[Stored records]
####################

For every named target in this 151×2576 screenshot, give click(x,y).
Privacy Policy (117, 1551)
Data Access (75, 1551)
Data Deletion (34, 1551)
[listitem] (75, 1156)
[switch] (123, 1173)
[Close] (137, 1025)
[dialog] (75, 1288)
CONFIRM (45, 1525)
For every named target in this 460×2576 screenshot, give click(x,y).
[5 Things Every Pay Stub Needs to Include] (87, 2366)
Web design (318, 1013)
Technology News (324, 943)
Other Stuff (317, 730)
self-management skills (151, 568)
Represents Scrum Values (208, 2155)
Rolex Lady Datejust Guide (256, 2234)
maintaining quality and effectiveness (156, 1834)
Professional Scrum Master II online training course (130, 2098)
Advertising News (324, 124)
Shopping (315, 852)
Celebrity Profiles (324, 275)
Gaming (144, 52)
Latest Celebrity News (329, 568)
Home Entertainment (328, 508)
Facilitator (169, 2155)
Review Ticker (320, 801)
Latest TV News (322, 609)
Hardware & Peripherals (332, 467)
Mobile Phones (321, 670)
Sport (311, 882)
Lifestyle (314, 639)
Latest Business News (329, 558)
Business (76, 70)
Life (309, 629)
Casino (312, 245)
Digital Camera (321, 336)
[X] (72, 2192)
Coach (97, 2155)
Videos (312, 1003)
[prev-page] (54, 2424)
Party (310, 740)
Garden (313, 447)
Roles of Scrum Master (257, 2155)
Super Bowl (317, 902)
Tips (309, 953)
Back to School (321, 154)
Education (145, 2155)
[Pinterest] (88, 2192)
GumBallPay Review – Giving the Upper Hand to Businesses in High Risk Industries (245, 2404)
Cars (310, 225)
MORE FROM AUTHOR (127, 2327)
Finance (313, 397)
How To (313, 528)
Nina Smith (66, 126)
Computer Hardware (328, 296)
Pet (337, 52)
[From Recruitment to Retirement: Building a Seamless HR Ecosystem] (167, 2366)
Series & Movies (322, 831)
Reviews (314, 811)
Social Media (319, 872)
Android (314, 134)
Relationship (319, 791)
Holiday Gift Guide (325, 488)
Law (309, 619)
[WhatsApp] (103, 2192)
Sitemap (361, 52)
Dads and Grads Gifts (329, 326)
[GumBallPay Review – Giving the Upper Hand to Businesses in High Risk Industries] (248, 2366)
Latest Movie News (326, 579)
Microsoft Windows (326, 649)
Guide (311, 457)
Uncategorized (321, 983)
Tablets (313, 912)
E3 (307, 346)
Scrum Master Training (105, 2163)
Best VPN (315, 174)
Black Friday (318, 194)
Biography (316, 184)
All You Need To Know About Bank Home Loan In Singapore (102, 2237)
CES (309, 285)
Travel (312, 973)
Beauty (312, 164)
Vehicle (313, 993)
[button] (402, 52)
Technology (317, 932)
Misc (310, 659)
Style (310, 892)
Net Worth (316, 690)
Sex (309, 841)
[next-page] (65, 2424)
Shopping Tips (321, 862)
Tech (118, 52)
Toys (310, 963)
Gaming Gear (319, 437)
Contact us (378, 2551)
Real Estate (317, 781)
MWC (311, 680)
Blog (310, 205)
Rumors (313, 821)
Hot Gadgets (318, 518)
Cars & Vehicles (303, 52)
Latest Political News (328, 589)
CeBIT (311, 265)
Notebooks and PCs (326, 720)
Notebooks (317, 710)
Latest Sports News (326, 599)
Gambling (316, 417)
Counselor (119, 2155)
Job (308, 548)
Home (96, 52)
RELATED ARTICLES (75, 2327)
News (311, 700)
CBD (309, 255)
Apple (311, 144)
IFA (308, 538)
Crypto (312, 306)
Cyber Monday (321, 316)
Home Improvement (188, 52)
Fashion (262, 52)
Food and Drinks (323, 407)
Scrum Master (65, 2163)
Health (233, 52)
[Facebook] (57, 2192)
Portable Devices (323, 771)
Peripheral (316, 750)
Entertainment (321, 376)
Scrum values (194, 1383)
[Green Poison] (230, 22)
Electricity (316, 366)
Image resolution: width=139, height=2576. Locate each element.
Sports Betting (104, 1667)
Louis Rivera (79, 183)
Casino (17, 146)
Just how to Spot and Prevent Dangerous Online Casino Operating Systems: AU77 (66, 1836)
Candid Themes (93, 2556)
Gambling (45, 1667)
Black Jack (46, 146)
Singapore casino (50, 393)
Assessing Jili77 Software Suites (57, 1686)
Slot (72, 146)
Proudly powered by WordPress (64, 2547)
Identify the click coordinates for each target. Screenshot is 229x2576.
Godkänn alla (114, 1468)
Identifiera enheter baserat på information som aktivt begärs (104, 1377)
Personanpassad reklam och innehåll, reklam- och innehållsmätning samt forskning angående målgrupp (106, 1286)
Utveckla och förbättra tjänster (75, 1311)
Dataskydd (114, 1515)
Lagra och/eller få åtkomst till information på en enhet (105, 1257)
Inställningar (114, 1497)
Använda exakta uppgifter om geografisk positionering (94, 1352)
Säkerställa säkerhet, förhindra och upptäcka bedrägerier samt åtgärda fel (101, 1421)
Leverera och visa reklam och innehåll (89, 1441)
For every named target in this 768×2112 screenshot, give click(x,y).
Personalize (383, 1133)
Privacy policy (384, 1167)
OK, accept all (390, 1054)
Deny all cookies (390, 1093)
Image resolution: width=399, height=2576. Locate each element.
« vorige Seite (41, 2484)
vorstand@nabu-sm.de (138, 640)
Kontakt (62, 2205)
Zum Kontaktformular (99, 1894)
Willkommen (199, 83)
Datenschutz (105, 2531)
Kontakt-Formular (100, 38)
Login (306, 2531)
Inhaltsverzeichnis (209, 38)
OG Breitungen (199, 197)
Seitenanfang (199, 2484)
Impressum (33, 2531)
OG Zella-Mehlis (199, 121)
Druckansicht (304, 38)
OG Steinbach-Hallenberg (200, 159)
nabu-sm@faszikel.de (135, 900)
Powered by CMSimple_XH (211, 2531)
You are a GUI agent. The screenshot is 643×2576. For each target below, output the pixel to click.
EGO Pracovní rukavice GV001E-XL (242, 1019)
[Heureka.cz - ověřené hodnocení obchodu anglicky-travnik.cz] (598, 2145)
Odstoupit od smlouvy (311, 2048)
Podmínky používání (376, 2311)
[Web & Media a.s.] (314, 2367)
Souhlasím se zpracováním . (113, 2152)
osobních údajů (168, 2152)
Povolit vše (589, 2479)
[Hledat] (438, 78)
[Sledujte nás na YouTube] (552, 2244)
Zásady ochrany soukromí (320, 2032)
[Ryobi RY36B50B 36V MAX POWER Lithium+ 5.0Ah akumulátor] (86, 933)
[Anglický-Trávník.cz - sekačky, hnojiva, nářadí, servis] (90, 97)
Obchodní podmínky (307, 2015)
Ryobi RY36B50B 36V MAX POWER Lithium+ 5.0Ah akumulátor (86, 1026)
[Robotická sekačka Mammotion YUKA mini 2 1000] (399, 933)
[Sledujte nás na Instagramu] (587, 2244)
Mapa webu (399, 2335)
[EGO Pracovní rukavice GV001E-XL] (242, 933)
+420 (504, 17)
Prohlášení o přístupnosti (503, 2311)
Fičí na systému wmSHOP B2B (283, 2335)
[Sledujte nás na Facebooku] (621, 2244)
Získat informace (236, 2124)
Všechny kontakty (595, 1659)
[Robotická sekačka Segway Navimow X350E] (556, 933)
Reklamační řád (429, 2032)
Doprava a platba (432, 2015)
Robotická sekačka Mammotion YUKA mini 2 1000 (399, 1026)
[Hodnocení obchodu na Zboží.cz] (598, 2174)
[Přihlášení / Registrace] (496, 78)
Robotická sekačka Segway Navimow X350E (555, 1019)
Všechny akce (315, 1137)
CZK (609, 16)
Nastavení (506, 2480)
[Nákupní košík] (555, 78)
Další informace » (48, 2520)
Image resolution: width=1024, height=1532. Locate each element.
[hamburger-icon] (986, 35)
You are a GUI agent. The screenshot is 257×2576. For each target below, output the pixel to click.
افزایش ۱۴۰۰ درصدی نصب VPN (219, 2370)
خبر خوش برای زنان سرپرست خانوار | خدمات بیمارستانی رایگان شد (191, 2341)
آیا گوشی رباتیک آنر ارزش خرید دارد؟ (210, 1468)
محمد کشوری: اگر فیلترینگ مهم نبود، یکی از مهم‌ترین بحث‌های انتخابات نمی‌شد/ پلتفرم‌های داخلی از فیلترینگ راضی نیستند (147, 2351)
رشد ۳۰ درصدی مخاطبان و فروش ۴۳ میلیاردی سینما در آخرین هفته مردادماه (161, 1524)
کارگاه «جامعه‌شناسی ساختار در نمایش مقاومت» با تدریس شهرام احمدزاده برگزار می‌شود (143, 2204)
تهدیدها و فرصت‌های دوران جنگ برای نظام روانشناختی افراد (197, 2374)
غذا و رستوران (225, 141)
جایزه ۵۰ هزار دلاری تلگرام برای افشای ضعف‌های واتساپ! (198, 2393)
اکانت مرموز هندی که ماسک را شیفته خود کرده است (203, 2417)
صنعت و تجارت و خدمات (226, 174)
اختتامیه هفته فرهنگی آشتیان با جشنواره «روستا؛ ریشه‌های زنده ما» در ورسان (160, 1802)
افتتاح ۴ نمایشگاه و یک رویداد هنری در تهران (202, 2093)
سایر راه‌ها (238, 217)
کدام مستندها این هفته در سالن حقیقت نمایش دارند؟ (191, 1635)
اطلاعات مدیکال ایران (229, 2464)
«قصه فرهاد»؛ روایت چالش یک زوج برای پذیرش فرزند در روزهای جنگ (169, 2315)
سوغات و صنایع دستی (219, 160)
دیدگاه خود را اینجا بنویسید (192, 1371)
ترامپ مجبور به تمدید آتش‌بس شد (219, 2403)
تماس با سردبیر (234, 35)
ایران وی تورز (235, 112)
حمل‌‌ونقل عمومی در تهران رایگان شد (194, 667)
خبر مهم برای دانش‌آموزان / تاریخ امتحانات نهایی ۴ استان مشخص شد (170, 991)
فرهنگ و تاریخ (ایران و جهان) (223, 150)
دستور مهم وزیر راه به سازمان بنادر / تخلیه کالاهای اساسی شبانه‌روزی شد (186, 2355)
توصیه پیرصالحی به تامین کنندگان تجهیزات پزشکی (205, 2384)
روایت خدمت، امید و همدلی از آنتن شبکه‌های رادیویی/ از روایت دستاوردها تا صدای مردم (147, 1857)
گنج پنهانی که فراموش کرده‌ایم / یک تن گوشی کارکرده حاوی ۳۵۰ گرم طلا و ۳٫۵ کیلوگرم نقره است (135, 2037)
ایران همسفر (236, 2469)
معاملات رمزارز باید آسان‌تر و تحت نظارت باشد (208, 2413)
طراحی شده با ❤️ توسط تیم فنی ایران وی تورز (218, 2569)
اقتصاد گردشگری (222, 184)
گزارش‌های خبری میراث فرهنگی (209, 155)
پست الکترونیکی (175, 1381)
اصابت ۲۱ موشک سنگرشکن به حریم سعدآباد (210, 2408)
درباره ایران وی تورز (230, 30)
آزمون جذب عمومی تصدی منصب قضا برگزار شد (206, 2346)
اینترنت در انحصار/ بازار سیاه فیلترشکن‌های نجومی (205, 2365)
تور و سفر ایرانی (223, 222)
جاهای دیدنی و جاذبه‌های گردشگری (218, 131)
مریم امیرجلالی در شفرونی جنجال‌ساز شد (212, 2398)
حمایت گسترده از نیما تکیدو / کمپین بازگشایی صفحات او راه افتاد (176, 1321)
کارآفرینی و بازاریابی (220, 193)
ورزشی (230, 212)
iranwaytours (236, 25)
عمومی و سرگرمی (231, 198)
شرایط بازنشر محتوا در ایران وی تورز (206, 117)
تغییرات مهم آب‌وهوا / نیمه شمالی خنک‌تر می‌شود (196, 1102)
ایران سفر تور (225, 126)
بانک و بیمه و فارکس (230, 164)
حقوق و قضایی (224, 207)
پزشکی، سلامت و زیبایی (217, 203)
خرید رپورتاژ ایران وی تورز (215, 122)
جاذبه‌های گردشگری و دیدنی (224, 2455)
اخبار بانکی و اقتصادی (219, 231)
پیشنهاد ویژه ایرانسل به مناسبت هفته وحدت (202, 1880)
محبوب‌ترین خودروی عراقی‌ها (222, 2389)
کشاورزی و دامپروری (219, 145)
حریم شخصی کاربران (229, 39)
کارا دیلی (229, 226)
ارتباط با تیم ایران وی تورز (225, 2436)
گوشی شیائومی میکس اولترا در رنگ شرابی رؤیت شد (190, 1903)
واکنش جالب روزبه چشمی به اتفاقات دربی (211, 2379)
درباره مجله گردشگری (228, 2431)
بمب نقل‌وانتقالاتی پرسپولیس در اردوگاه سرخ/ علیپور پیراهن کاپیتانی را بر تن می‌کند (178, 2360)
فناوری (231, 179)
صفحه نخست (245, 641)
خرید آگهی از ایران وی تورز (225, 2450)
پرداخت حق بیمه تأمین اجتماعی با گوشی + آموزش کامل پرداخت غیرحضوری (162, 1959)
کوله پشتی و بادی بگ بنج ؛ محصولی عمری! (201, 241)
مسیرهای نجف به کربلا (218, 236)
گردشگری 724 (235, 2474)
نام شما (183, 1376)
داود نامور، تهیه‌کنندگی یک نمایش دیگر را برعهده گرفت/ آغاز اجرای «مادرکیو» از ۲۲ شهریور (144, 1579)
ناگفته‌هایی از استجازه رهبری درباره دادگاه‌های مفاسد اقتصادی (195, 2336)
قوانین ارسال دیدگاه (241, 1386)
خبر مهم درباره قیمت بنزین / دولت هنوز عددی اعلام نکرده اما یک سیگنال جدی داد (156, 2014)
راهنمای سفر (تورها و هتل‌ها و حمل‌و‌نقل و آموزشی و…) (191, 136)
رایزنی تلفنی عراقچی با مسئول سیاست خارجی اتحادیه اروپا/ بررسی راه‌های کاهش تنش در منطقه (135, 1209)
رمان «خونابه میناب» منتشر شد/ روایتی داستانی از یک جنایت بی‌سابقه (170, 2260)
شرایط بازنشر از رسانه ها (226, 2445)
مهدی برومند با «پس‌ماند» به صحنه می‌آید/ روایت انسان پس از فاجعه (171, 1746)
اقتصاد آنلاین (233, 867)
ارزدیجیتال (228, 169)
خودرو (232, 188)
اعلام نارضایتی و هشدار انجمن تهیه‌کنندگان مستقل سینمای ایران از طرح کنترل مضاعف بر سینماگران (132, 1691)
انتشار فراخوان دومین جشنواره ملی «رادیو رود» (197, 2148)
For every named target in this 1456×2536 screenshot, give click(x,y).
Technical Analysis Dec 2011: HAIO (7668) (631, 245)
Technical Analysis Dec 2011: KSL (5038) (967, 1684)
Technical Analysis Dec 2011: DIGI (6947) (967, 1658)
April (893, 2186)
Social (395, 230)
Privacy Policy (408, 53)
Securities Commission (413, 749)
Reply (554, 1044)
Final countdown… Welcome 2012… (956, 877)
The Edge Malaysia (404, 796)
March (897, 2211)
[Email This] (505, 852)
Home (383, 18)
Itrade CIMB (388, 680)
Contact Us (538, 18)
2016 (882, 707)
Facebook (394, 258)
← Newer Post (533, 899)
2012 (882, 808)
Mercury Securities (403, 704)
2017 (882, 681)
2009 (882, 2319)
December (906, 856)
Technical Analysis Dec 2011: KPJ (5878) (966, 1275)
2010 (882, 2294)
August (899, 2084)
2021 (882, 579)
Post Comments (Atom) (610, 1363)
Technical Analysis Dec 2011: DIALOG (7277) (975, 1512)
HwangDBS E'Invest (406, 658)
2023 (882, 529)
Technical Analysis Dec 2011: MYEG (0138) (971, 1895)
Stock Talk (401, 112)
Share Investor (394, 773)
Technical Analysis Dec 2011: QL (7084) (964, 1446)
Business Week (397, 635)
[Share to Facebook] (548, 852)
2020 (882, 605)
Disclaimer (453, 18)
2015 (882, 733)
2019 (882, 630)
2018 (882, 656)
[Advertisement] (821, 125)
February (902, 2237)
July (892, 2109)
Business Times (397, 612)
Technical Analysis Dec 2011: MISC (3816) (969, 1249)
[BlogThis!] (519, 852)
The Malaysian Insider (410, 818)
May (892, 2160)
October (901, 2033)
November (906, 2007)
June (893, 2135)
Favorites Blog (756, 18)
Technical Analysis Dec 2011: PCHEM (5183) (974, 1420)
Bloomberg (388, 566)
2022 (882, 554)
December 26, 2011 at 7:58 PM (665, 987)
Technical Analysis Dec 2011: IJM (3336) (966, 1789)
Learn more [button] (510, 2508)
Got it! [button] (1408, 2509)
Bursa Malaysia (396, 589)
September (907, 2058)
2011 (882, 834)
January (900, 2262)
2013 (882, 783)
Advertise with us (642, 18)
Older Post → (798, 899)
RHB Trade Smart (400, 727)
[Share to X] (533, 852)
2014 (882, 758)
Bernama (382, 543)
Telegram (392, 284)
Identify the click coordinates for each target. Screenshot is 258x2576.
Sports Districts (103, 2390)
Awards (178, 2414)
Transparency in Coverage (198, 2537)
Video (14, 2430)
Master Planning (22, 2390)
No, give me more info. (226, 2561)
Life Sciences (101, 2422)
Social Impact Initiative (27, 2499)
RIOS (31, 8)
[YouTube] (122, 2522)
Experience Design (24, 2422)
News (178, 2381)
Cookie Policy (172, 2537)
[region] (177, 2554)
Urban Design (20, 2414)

####################

[To do]:
Output the first line of the entries above and every line after it, exactly as written, ending with the line that contains "CONFIRM (45, 1525)".

[Written answer]:
For every named target in this 151×2576 screenshot, give click(x,y).
Privacy Policy (117, 1551)
Data Access (75, 1551)
Data Deletion (34, 1551)
[listitem] (75, 1156)
[switch] (123, 1173)
[Close] (137, 1025)
[dialog] (75, 1288)
CONFIRM (45, 1525)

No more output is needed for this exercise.